Pixel coordinate grounding data
----------------------------------------
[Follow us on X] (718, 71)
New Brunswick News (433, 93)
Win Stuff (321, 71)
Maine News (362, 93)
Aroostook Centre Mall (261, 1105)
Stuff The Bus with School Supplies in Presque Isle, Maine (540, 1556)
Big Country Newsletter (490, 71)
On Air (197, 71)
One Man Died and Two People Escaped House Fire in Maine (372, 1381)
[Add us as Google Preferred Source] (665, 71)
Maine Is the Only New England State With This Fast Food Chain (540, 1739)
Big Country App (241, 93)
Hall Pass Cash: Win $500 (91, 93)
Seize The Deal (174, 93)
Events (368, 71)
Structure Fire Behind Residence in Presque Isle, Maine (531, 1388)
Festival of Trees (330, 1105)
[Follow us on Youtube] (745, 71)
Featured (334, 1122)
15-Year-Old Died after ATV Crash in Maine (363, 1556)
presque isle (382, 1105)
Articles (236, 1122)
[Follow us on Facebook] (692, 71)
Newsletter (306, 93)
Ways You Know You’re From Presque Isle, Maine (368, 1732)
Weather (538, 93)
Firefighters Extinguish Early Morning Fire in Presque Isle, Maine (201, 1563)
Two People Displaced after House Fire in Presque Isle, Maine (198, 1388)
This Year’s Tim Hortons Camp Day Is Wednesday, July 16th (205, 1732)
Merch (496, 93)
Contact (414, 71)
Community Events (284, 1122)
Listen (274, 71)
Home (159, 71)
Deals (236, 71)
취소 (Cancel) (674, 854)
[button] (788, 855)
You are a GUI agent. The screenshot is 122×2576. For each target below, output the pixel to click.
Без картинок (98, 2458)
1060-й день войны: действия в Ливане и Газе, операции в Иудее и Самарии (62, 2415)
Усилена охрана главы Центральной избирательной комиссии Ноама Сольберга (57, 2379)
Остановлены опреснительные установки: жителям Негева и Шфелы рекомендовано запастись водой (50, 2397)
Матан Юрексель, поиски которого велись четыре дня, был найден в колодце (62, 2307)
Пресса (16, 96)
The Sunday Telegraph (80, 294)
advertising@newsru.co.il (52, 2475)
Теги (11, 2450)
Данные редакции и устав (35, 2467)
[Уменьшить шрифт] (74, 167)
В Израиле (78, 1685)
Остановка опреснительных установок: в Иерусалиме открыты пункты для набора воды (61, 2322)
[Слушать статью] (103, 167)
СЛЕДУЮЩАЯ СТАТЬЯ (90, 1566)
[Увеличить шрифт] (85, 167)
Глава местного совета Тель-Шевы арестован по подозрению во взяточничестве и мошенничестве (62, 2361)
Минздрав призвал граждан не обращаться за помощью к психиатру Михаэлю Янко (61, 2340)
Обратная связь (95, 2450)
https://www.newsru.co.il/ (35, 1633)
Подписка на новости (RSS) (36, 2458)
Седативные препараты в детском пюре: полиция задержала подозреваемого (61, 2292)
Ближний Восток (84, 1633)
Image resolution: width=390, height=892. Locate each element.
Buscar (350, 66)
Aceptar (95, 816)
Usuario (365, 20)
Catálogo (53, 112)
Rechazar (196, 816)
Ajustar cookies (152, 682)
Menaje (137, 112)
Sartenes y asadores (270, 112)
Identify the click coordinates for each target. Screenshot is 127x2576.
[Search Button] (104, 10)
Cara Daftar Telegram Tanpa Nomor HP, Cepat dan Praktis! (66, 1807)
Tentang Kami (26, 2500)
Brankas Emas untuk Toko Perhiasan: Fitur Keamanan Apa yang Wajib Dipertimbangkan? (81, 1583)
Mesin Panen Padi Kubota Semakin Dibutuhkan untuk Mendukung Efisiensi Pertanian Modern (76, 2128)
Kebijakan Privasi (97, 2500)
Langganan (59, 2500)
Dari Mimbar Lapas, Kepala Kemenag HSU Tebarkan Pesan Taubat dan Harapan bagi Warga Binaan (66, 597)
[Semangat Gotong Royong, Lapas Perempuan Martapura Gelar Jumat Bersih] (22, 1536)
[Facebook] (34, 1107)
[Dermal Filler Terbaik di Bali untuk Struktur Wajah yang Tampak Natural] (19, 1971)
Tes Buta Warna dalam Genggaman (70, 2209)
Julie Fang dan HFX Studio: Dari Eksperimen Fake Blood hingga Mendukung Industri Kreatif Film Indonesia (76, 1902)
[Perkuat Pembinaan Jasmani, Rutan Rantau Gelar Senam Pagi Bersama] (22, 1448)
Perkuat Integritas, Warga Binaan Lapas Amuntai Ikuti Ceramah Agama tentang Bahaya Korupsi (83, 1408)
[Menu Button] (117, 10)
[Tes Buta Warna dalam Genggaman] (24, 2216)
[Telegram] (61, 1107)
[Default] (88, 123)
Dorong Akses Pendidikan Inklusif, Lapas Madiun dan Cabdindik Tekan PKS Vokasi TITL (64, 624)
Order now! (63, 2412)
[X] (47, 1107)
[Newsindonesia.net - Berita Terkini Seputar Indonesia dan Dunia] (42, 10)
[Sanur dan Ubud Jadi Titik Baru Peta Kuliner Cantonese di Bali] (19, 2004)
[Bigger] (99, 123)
----------------------------------------
The expected result is every record above, duplicated exactly.

[Follow us on X] (718, 71)
New Brunswick News (433, 93)
Win Stuff (321, 71)
Maine News (362, 93)
Aroostook Centre Mall (261, 1105)
Stuff The Bus with School Supplies in Presque Isle, Maine (540, 1556)
Big Country Newsletter (490, 71)
On Air (197, 71)
One Man Died and Two People Escaped House Fire in Maine (372, 1381)
[Add us as Google Preferred Source] (665, 71)
Maine Is the Only New England State With This Fast Food Chain (540, 1739)
Big Country App (241, 93)
Hall Pass Cash: Win $500 (91, 93)
Seize The Deal (174, 93)
Events (368, 71)
Structure Fire Behind Residence in Presque Isle, Maine (531, 1388)
Festival of Trees (330, 1105)
[Follow us on Youtube] (745, 71)
Featured (334, 1122)
15-Year-Old Died after ATV Crash in Maine (363, 1556)
presque isle (382, 1105)
Articles (236, 1122)
[Follow us on Facebook] (692, 71)
Newsletter (306, 93)
Ways You Know You’re From Presque Isle, Maine (368, 1732)
Weather (538, 93)
Firefighters Extinguish Early Morning Fire in Presque Isle, Maine (201, 1563)
Two People Displaced after House Fire in Presque Isle, Maine (198, 1388)
This Year’s Tim Hortons Camp Day Is Wednesday, July 16th (205, 1732)
Merch (496, 93)
Contact (414, 71)
Community Events (284, 1122)
Listen (274, 71)
Home (159, 71)
Deals (236, 71)
취소 (Cancel) (674, 854)
[button] (788, 855)
You are a GUI agent. The screenshot is 122×2576. For each target below, output the pixel to click.
Без картинок (98, 2458)
1060-й день войны: действия в Ливане и Газе, операции в Иудее и Самарии (62, 2415)
Усилена охрана главы Центральной избирательной комиссии Ноама Сольберга (57, 2379)
Остановлены опреснительные установки: жителям Негева и Шфелы рекомендовано запастись водой (50, 2397)
Матан Юрексель, поиски которого велись четыре дня, был найден в колодце (62, 2307)
Пресса (16, 96)
The Sunday Telegraph (80, 294)
advertising@newsru.co.il (52, 2475)
Теги (11, 2450)
Данные редакции и устав (35, 2467)
[Уменьшить шрифт] (74, 167)
В Израиле (78, 1685)
Остановка опреснительных установок: в Иерусалиме открыты пункты для набора воды (61, 2322)
[Слушать статью] (103, 167)
СЛЕДУЮЩАЯ СТАТЬЯ (90, 1566)
[Увеличить шрифт] (85, 167)
Глава местного совета Тель-Шевы арестован по подозрению во взяточничестве и мошенничестве (62, 2361)
Минздрав призвал граждан не обращаться за помощью к психиатру Михаэлю Янко (61, 2340)
Обратная связь (95, 2450)
https://www.newsru.co.il/ (35, 1633)
Подписка на новости (RSS) (36, 2458)
Седативные препараты в детском пюре: полиция задержала подозреваемого (61, 2292)
Ближний Восток (84, 1633)
Image resolution: width=390, height=892. Locate each element.
Buscar (350, 66)
Aceptar (95, 816)
Usuario (365, 20)
Catálogo (53, 112)
Rechazar (196, 816)
Ajustar cookies (152, 682)
Menaje (137, 112)
Sartenes y asadores (270, 112)
Identify the click coordinates for each target. Screenshot is 127x2576.
[Search Button] (104, 10)
Cara Daftar Telegram Tanpa Nomor HP, Cepat dan Praktis! (66, 1807)
Tentang Kami (26, 2500)
Brankas Emas untuk Toko Perhiasan: Fitur Keamanan Apa yang Wajib Dipertimbangkan? (81, 1583)
Mesin Panen Padi Kubota Semakin Dibutuhkan untuk Mendukung Efisiensi Pertanian Modern (76, 2128)
Kebijakan Privasi (97, 2500)
Langganan (59, 2500)
Dari Mimbar Lapas, Kepala Kemenag HSU Tebarkan Pesan Taubat dan Harapan bagi Warga Binaan (66, 597)
[Semangat Gotong Royong, Lapas Perempuan Martapura Gelar Jumat Bersih] (22, 1536)
[Facebook] (34, 1107)
[Dermal Filler Terbaik di Bali untuk Struktur Wajah yang Tampak Natural] (19, 1971)
Tes Buta Warna dalam Genggaman (70, 2209)
Julie Fang dan HFX Studio: Dari Eksperimen Fake Blood hingga Mendukung Industri Kreatif Film Indonesia (76, 1902)
[Perkuat Pembinaan Jasmani, Rutan Rantau Gelar Senam Pagi Bersama] (22, 1448)
Perkuat Integritas, Warga Binaan Lapas Amuntai Ikuti Ceramah Agama tentang Bahaya Korupsi (83, 1408)
[Menu Button] (117, 10)
[Tes Buta Warna dalam Genggaman] (24, 2216)
[Telegram] (61, 1107)
[Default] (88, 123)
Dorong Akses Pendidikan Inklusif, Lapas Madiun dan Cabdindik Tekan PKS Vokasi TITL (64, 624)
Order now! (63, 2412)
[X] (47, 1107)
[Newsindonesia.net - Berita Terkini Seputar Indonesia dan Dunia] (42, 10)
[Sanur dan Ubud Jadi Titik Baru Peta Kuliner Cantonese di Bali] (19, 2004)
[Bigger] (99, 123)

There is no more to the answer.